== TEXT BLOCK ==
I don’t think I have anything new to say on this topic, but it’s both good and bad. It’s good because it provides a platform to capable, intelligent folks who would otherwise not have access to an audience. It’s bad because it increases the noise in our society to a whole new level. Most of the shit on the internet is a load of crap, and it’s ingrained in a whole new generation this idea of Celebrity as all-important. It’s the end-goal now. It’s not what you’re saying, but who’s listening. It’s not whether you have talent, it’s whether you have an audience. It’s mostly added a lot of noise. But people are still the same. Smart, thoughtful people will see through the bullshit, idiotic C students will jump on the idiot bandwagon. Celebrity is so highly valued now that it’s actually lost some of its meaning, which is ultimately a good thing, I think. We’re only at the tip of this cultural shift that technology has wrought. I wish I could live another 200 years, because the shift that’s only beginning now is seismic. Our generation’s reality is so based on a cultural relic, the culture before the internet, and so we can’t possibly know the implications at this point, on the notion of celebrity or otherwise.
8. What are your personal feelings in regards to the relation between the American mainstream media and our country’s consumerist culture?
One is Ronald McDonald’s right hand, one is his left. They make unhealthy shit together. One pays the other, one spouts shit on behalf of the other. I don’t really blame anyone for it, it’s just the C student thing again. I think humanity has so much more potential than just short-term economic gain, but I’m not so sure most people have the capacity to hope or dream of more. That was always the appeal of “Atlas Shrugged” for me, that the truly capable folks just yank themselves out of society to focus on creating something bigger and better for humanity and leave the C students to wallow in their McKardashian world.
9. Do you feel the bi-partisan system focus on politics in this country is harmful or beneficial?
It’s awful, it’s destructive and people fucking love it. It’s like a football game, our team against theirs. The issues don’t matter, it doesn’t even matter if you’re from the town that the team is from. People just pick their teams and run with it. Of course it’s harmful, it promotes thoughtless following. There are never two sides to an issue, there are at least 3 or 4 or 10. The media likes things in black and white, pitting your team against another. It has nothing to do with reality. I’ve always thought our politicians, especially our president, should be chosen by lottery. No one gets to run, just every four years a Social Security number is pulled from a hat and BAM, you’re it. It should be a job no one wants. It’s a service. It’s like jury duty. Fuck, I got called man, I gotta go be president. Fuck. There are no political parties, it’s just s service you are compelled to do.

== TASK GOAL ==
For each of the following statements, state yes or no according to whether it agrees with the interview excerpt on celebrity, media, and politics, and quote the words of the excerpt that decide it: (a) The speaker thinks politicians, especially the president, should be chosen by lottery. (b) The speaker holds that an issue has exactly two sides. (c) The speaker regards celebrity's loss of some of its meaning as a bad thing.

== MATERIAL SUPPLIED ==
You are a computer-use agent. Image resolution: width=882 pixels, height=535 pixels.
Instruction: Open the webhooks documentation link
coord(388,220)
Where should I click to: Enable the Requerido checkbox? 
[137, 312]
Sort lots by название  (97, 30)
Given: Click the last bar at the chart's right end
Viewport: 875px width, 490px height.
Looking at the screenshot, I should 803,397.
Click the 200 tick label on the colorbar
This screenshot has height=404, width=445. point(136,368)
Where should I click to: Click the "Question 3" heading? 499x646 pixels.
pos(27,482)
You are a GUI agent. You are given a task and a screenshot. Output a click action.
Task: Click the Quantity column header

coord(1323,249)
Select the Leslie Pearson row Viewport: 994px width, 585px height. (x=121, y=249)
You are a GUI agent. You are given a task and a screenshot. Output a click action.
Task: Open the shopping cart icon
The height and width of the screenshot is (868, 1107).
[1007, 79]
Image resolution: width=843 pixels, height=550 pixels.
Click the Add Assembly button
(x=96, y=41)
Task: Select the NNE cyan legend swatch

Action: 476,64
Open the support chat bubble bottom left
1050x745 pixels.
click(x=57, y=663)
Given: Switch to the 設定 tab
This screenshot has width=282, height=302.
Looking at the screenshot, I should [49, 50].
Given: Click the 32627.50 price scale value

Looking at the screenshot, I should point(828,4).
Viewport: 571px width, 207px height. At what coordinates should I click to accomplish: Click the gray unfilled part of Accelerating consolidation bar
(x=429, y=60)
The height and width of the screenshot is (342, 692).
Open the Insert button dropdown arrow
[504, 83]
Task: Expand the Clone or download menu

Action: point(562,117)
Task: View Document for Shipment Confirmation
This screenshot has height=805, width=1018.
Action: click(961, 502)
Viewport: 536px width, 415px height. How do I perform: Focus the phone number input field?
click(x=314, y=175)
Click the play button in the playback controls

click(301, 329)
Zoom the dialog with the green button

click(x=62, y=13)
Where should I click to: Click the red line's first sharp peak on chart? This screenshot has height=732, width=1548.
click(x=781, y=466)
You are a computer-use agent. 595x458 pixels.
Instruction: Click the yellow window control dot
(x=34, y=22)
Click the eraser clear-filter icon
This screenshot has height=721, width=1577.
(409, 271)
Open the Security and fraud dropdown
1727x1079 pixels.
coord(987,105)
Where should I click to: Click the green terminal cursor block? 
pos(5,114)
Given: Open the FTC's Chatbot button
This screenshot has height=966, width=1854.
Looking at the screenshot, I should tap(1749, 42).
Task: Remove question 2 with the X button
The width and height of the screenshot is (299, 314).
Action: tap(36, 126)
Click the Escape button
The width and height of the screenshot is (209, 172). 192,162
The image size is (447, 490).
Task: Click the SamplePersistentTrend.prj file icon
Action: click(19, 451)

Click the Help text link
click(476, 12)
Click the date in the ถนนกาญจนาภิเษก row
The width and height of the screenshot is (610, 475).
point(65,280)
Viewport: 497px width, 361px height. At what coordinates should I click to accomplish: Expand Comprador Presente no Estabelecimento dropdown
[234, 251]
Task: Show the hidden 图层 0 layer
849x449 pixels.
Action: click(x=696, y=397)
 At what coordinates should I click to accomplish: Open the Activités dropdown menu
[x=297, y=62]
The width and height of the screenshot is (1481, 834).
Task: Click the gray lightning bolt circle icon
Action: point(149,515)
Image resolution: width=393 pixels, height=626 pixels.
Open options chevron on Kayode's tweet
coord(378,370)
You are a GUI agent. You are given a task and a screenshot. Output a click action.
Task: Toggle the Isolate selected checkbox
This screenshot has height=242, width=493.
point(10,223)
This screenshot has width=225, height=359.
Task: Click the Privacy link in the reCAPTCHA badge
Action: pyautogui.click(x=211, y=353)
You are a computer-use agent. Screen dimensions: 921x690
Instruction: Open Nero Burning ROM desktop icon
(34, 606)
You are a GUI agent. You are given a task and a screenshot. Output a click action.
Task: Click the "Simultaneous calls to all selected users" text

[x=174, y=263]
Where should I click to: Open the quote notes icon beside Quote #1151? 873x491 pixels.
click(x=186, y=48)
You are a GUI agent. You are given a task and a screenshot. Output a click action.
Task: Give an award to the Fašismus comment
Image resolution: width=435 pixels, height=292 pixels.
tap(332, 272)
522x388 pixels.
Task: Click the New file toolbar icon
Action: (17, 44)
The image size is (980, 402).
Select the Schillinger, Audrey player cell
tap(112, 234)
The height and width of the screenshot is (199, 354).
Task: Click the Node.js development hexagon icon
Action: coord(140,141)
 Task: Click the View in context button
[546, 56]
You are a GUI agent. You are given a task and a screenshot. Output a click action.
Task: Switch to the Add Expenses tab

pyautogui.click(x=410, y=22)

== ANSWER FOR THE TASK ==
(a) Yes: "I’ve always thought our politicians, especially our president, should be chosen by lottery."
(b) No: "There are never two sides to an issue, there are at least 3 or 4 or 10."
(c) No: "Celebrity is so highly valued now that it’s actually lost some of its meaning, which is ultimately a good thing, I think."